Généralement, en Inde, les écoles qui dispensent la connaissance spirituelle se divisent en deux groupes: les impersonnalistes et les personnalistes. Mais les unes comme les autres insistent pour que leurs étudiants règlent leur vie sur les principes des Védas. Car sans agir ainsi, il est impossible d’atteindre la perfection. C’est pour cette raison qu’on dit que celui qui saisit vraiment la teneur des śāstras est grandement fortuné.
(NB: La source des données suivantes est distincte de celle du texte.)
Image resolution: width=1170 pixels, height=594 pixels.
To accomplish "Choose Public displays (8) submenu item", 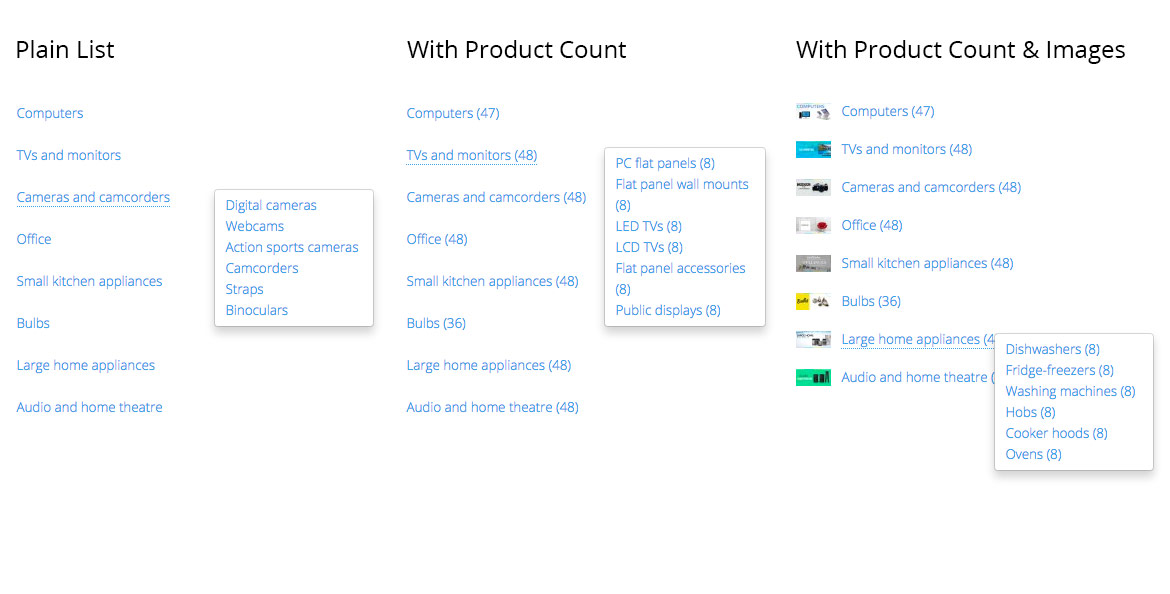I will coord(668,310).
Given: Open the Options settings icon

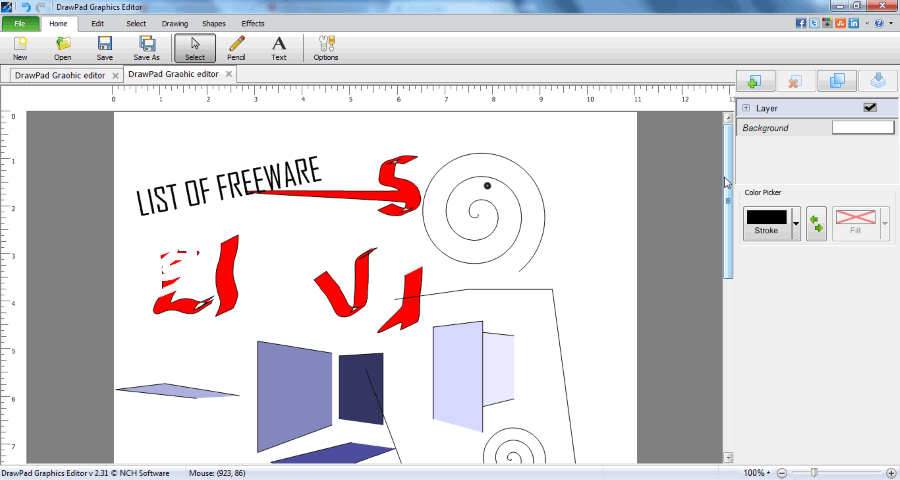Looking at the screenshot, I should [326, 47].
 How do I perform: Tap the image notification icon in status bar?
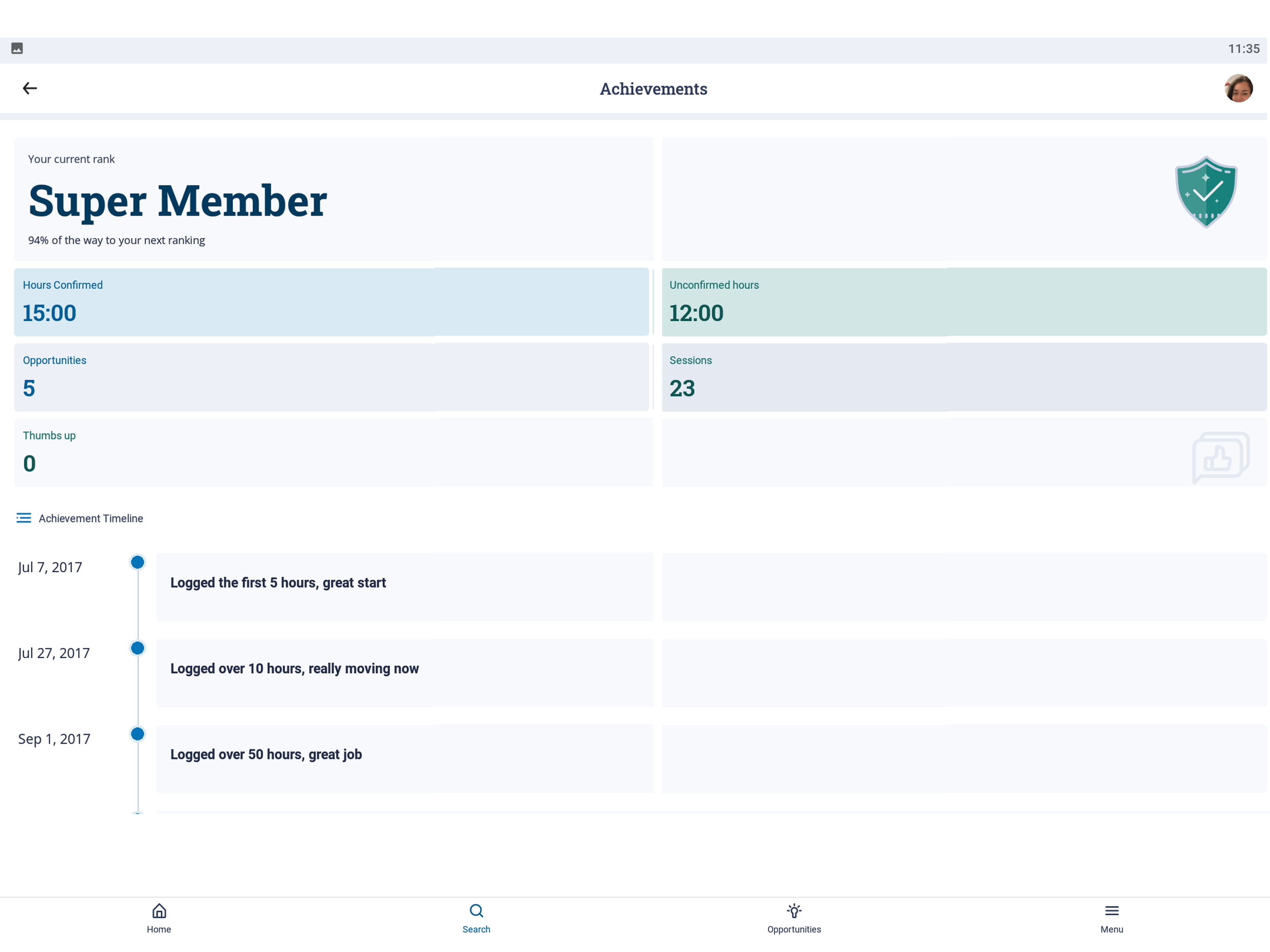pyautogui.click(x=17, y=48)

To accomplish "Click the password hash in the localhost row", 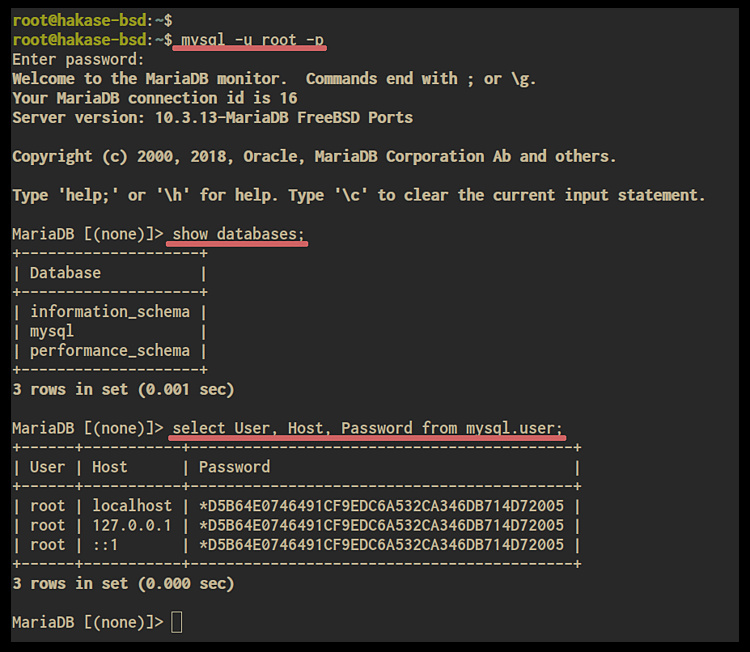I will [381, 506].
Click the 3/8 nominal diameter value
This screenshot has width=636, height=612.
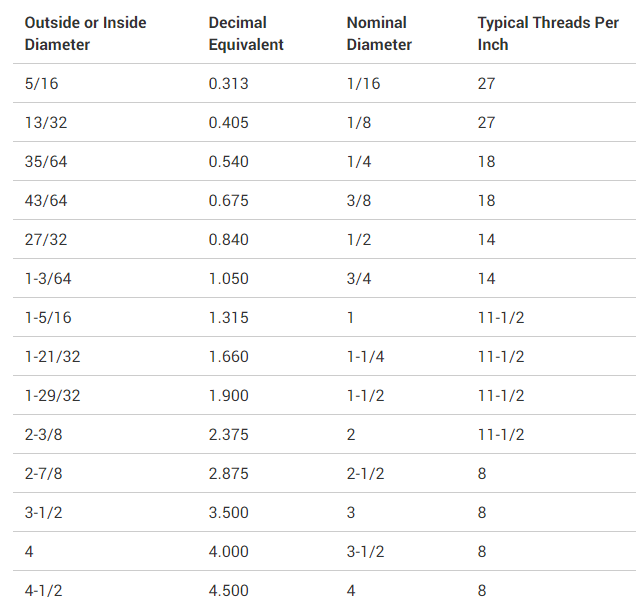point(359,201)
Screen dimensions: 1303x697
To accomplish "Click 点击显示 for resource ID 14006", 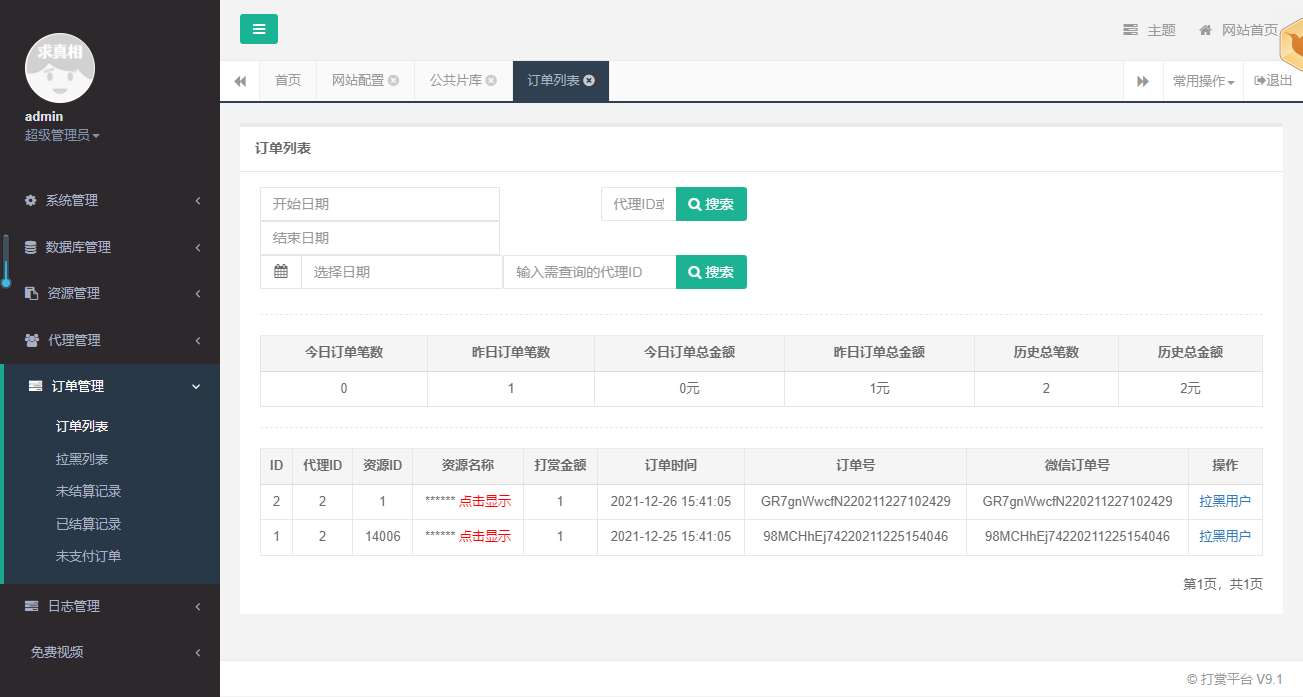I will [485, 537].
Dans la société humaine, l’aversion qu’on éprouve à l’égard des principes qui permettent de connaître Dieu est la cause de toutes les chutes. Éprouver une telle aversion est en soi la pire des offenses que puisse commettre l’être humain. Par suite, māyā, l’énergie matérielle du Seigneur Suprême, impose sans cesse, sous la forme des trois sortes de souffrances, d’innombrables tourments aux âmes conditionnées. Cette énergie matérielle est constituée des trois guṇas, et l’on doit au moins s’élever jusqu’à la vertu avant de pouvoir emprunter la voie qui mène à la connaissance de Dieu. Sinon, on sera toujours gouverné par la passion et l’ignorance, qui sont au fondement de l’existence démoniaque. Les hommes que dominent ces deux guṇas dénigrent les Écritures, les saints hommes et la science exacte de Dieu, la Personne Suprême. Ils ne suivent pas les instructions du maître spirituel et ne se soucient pas des règles scripturaires. Même s’ils entendent parler des gloires du service de dévotion, ils n’éprouvent à son endroit aucune attirance. Ils préfèrent suivre leur propre voie.

Tels sont donc certains des défauts de la société qui conduisent à un mode de vie démoniaque. Mais quiconque sera guidé par un maître spirituel authentique, un maître capable de le diriger sur la voie de l’élévation, verra sa vie couronnée de succès.

Ainsi s’achèvent les teneurs et portées de Bhaktivedanta sur le seizième chapitre de la Śrīmad Bhagavad-gītā traitant des natures divine et démoniaque.